> Study questions
1 - In the capitation post, at roughly what level were capitation fees generally set?
2 - Decide whether each statement agrees with the capitation post, answering yes or no and quoting the deciding words: (a) The capitation payment covered primary care services only for patients the physician actually saw. (b) The additional 30% premium also compensated physicians for the work of coordinating care. (c) In some clinics, nurse-based telephonic advice systems arose.

> Document passage
◇ ◇ ◇ ◇

It's true. Capitation is the Gaydolf Titler of healthcare. As many readers of the disease management blog will recall, capitation is the per "caput" or per head fixed monthly payment for each patient that is assigned to a primary care provider. The capitation payment was designed to pay for all primary care services whether or not the patient was actually seen by the physician.
Capitation fees were generally calculated by setting the payment at roughly 130% of fee-for-service payments over the same period of time. Because coordination of care by primary care providers promised to reduce health care costs, the logic was that the additional 30% premium was worth it. It also compensated physicians for the additional work of coordinating care.
Classic capitation, like the failed Presidential campaign of Gaydolf Titler, turned out to be a disaster. Physicians ended up being decapitated by the trouble of reconciling the capitated amount of dollars against their patients' utilization patterns. They and their patients were victimized by poor risk-adjustment, inability to control utilization and non-existent data support. Gatekeeping became a repugnant hassle and there were egregious withholds and other perverse economic incentives that ultimately seemed to be all about withholding care.
Whatever you may think about the evils of capitation, think about the merits of that additional 30%. That was serious money for a doc if it involved hundreds if not thousands of patients.
During the Days of Widespread Capitation, where did that money go? The disease management blog suspects that some physicians may have used it to implement rudimentary systems of care designed to “manage” and “coordinate” their assigned patient population. In some clinics, the realization that not every problem required a face-to-face physician visit, supercharged by the economics of capitation, led to “systems” of care. Some limited nurse-based telephonic advice systems and case management arose along with attempts to get patients engage in self-care.

◇ ◇ ◇ ◇

> Provided data
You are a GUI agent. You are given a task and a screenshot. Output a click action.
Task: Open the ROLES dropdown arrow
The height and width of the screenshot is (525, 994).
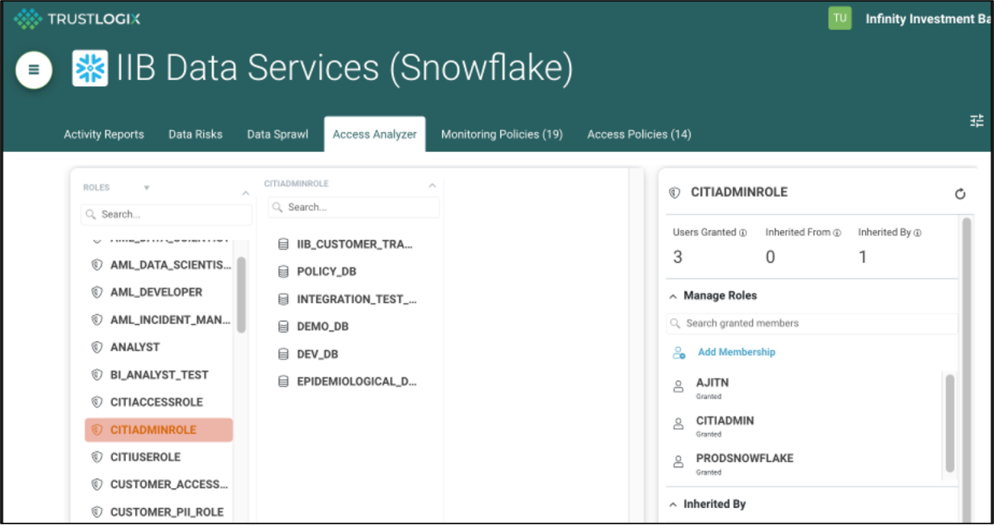146,188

◇ ◇ ◇ ◇

> Exercise results
1 - At roughly 130% of fee-for-service payments over the same period of time.

2 -
(a) No: "whether or not the patient was actually seen by the physician"
(b) Yes: "It also compensated physicians for the additional work of coordinating care."
(c) Yes: "Some limited nurse-based telephonic advice systems and case management arose"